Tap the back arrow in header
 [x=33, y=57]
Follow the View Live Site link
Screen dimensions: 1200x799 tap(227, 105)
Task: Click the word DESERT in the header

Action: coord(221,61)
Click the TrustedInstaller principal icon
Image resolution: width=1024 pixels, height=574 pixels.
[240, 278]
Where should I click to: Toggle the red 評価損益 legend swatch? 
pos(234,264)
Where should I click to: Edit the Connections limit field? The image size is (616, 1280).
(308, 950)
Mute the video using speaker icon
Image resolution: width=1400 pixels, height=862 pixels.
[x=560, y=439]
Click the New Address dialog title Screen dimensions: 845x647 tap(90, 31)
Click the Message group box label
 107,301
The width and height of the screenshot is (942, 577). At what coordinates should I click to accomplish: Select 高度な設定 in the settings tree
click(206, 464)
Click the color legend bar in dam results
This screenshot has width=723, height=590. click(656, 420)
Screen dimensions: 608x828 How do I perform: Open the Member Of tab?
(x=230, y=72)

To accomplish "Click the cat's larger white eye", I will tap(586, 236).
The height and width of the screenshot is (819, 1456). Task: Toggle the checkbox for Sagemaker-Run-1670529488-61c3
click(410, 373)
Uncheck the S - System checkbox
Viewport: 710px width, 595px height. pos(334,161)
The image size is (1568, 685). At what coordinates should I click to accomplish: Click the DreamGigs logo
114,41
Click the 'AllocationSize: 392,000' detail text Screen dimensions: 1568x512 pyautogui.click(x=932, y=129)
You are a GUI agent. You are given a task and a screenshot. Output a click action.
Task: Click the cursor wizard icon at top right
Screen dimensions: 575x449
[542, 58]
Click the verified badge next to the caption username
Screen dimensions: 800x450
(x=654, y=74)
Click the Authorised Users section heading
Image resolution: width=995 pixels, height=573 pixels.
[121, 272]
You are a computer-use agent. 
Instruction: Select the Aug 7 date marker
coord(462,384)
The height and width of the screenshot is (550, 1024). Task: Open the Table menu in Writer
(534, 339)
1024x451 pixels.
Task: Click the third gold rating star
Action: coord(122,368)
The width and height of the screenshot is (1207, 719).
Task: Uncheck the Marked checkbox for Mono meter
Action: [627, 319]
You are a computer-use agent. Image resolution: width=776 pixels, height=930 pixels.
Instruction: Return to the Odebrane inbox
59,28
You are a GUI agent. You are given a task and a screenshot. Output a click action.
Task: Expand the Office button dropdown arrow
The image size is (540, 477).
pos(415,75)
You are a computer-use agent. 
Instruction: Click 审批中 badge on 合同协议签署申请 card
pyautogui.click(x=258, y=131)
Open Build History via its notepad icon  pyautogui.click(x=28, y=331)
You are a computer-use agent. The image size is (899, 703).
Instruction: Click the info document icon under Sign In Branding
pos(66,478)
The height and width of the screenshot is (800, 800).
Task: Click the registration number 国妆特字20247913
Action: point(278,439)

———

*EXERCISE REQUIREMENTS:* Above are records; count the lines among them that include the word "computer", and give only the number.

*TASK OUTPUT:* 4